There were so many other interesting things that went into this project. It's written in Rust and compiled to WebAssembly because I think that the zero-download nature of the web is a better way of getting many people together into multiplayer games. The networking is done by relaying peer-to-peer connections through Cloudflare Calls, which means Cloudflare collates the messages and reduces the bandwidth requirements for the clients so games can have more players.
I also took inspiration from my experience React when creating this language, here's how you would make a ship change color from green to red as it loses health:
`with Health { ImageSprite(@ship.svg, color=(Health / MaxHealth).BlendHue(#ff6600, #66ff00)) }`
There is a lot of hidden magic that makes the code snippet above work - it creates a async coroutine that loops each time Health sends a signal, and the ImageSprite has an implicit ID assigned by the compiler so it knows which one to update each time around the loop. All of this lets you work at a higher level of abstraction and, in my opinion, make code that is easier to understand.
Speaking of async coroutines, my belief is that they don't get used enough in other game engines because their lifetimes are not tied to anything - you have this danger where they can outlive their entities and crash your game. In Easel each async task lives and dies with its entity, which is why we call them behaviors. Clear lifetime semantics makes it safe to use async tasks everywhere in Easel, which is why Easel games often consist of thousands of concurrently-executing behaviors.
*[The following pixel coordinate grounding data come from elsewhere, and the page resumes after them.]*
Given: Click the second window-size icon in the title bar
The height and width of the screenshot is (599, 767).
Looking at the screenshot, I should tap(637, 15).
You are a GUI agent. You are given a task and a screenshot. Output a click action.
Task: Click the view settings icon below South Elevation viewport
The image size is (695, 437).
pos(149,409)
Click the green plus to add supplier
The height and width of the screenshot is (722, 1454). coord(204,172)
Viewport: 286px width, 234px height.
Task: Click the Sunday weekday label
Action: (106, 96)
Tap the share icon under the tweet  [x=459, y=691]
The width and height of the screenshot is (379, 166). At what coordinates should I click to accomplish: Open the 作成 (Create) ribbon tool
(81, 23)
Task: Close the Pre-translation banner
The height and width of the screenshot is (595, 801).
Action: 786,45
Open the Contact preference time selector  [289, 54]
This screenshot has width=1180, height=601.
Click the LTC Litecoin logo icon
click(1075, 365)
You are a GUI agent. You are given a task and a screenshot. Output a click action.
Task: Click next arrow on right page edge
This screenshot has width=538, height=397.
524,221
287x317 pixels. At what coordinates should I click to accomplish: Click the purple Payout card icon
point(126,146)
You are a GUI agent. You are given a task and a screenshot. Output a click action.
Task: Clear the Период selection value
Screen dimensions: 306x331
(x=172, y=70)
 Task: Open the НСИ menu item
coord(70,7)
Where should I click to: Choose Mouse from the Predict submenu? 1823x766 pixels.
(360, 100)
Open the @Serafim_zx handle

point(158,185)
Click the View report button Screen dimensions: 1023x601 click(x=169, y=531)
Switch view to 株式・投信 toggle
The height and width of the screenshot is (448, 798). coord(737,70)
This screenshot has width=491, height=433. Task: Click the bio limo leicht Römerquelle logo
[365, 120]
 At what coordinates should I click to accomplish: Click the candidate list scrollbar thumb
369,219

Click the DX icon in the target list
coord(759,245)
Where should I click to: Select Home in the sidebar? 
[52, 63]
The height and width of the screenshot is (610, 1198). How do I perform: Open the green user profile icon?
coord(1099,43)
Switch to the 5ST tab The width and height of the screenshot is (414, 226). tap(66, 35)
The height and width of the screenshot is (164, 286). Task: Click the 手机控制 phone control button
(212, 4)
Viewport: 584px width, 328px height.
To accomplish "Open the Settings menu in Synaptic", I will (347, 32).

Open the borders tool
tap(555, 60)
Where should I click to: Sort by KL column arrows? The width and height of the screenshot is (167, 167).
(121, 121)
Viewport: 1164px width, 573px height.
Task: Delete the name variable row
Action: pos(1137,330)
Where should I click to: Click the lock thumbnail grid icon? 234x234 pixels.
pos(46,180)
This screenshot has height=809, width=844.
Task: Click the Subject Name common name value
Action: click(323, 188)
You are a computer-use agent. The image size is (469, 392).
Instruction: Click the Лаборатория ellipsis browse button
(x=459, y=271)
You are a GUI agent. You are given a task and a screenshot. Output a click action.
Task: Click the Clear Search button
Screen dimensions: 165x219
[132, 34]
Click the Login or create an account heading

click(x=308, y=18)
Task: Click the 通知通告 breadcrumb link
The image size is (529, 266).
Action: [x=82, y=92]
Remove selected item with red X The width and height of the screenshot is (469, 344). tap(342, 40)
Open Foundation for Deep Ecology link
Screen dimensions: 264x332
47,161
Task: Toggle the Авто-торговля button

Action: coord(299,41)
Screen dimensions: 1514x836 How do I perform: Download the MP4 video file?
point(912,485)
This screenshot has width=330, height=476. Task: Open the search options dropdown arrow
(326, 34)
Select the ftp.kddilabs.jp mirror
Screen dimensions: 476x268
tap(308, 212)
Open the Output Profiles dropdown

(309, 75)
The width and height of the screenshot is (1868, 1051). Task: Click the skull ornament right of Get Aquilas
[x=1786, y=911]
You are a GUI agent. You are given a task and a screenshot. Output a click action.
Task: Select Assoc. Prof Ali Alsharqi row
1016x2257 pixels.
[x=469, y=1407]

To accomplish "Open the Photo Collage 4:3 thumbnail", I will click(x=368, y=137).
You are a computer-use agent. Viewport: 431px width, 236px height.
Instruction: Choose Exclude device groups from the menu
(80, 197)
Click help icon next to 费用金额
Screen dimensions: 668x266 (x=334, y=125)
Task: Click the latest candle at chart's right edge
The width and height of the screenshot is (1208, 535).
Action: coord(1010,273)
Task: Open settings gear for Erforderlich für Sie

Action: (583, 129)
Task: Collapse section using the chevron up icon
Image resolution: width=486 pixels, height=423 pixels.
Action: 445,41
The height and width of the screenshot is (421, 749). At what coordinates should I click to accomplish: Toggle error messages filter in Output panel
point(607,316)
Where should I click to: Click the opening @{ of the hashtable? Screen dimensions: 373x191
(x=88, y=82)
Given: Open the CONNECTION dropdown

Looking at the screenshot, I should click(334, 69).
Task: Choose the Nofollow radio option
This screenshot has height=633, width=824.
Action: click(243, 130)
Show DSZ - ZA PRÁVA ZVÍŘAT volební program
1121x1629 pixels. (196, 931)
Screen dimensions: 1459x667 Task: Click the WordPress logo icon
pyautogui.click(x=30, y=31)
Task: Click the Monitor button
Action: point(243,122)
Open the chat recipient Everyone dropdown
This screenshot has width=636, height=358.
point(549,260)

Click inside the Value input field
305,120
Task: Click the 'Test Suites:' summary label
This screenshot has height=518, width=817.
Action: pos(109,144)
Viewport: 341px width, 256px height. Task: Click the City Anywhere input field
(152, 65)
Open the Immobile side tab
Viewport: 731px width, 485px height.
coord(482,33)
In my opinion, this untangles your code and makes it easier to understand.
That's just the beginning, there is even more to talk about, it has been a long journey these past 3 years, but I will stop there for now! I hope that, even for those people who don't care about the multiplayer capabilities of Easel, they just find it an interesting proposal of how a next-generation game programming language could work.
The Editor runs in your web browser and is free to play around with, so I would love to see more people try out making some games! Click the "Try it out" button to open the Sample Project and see if you can change the code to achieve the suggested tasks listed in the README.
But it's not a total silver bullet from a UX perspective when rollbacks happen.
Showing a player dying and then come back to life and actually you're dead will absolutely happen. It's very weird if they were ragdolling.
If players don't have high inertia, like a platformer, they'll teleport around the place as you get the information that actually they aren't falling they jumped 100ms ago.
This is all fixable, but requires first class confirmation (i.e has the player you shot been dead longer than the max rollback window), and hand tuned interpolation on critical entities.
Luckily, I'm sure it's possible to add them to this engine.
I'm curious as to why a custom programming language was designed if the system uses WASM anyway - which you can make deterministic.
I wrote my system in C# and it worked great if you Followed The Rules (eg you must use immutable data structures). But WASM would have been a big step up.
Why did I make a custom programming language? Well, making multiplayer automatic was only half of my mission when creating Easel.
It's a bit of a long story but the modding tools for my previous game were surprisingly successful. It became the first experience of any form of coding for a lot of people. The tool used JSON, which might sound primitive, but actually if you look past the JSON what it was really doing was defining a hierarchical declarative language for behaviour. There's something magic about that shape which allowed first-time coders to tinker without much help or documentation. (I have many theories as to why, one of them is that the hierarchy eliminates a lot of indirection that you might see in normal game programming, which means you can just kind of look at it and figure it out without jumping around. Everything is direct and in-place.)
The thing that irked me for years was, the limitations of that modding language limited not just what could be made, but what people could learn. I kept wondering what would happen if people were presented with a programming language in the same shape, but with unlimited power. Could it lay down a path for non-coders to follow all the way until they became expert coders, almost accidentally? Easel is my attempt to marry that magical hierarchical-declarative style with imperative programming in order to make a powerful language that still is extremely accessible.
I hope that, the accessibility and power of the programming language, combined with its ability to make multiplayer games automatically, will make it a super engaging choice for a first programming language for many people. I would love to see it used in schools to teach programming.
Experienced developers are probably better off targeting WASM with Rust, but an easy on ramp to programming is definitely something that can justify a new language.